Is there a ready made lisp macro that allows chaining (piping) of functions? I couldn't find one. I'll try to explain what I mean with this example.

Instead of using let* with lots of unused intermediate variables like this:

(let*
  ((var1 (f1 x y))
   (var2 (f2 x var1))
   (var3 (f1 var2 z)))
 var3)

I would like to have it written like this:

(->
  (f1 x y)
  (f2 x _)
  (f1 _ z))

where, obviously _ will be return value from previous expression. A plus is if would be possible to use _1, _2, ... to reference previously returned values.

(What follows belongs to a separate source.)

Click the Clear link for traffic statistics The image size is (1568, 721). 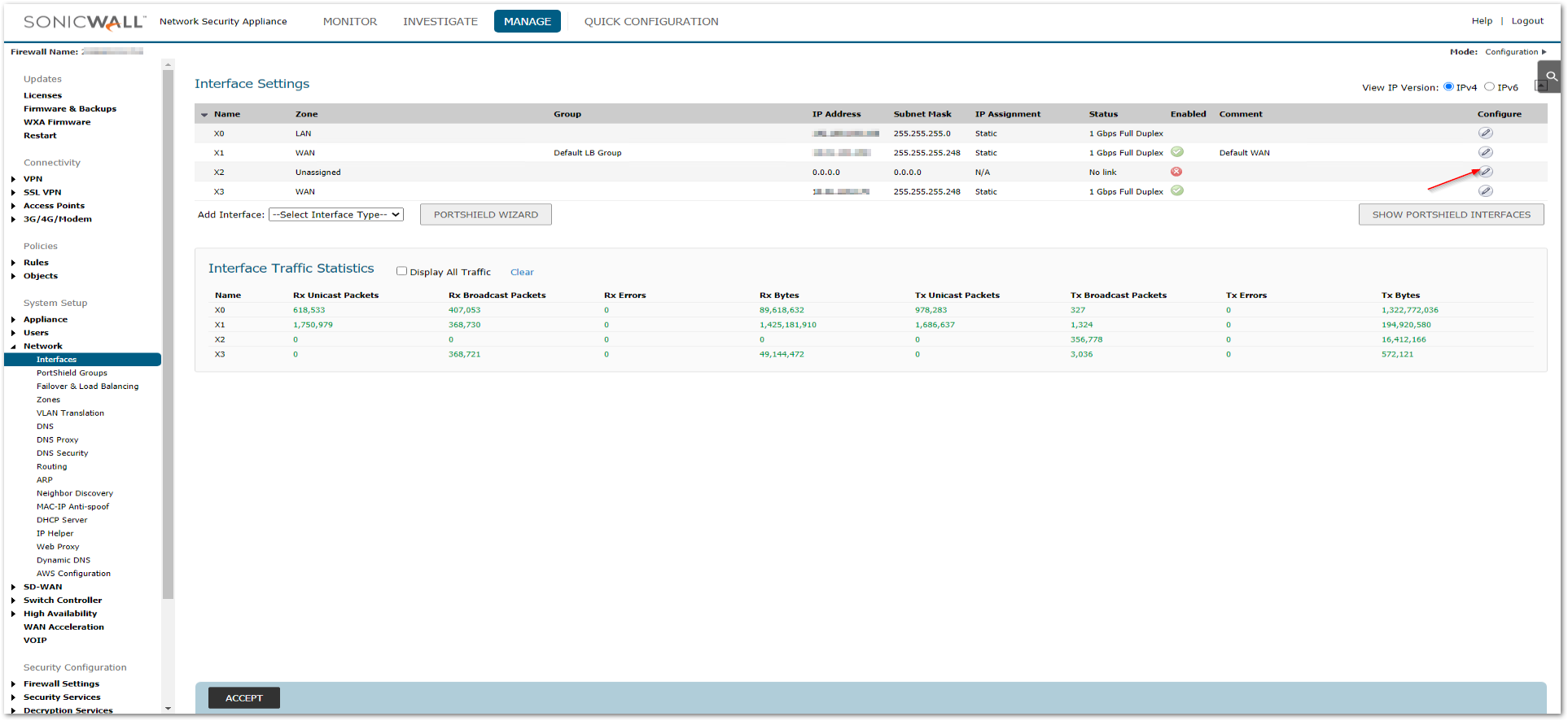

This is the idea, exact syntax is not that important.

I know this is not that hard to write, but seems so useful that it has to be written already.

like image 372
Marko Avatar asked Dec 08 '22 04:12

Marko


2 Answers

Something like this?

(defun chain-expander (forms)
  (cond ((null (cdr forms)) (car forms))
    (t `(let ((it ,(car forms)))
          ,(chain-expander (cdr forms))))))

(defun chain-counted-expander (forms counter)
  (cond ((null (cdr forms)) (car forms))
    (t (let* ((name (format nil "_~d" counter))
          (anaphora (or (find-symbol name) (intern name))))
         `(let ((,anaphora ,(car forms)))
        ,(chain-counted-expander (cdr forms) (1+ counter)))))))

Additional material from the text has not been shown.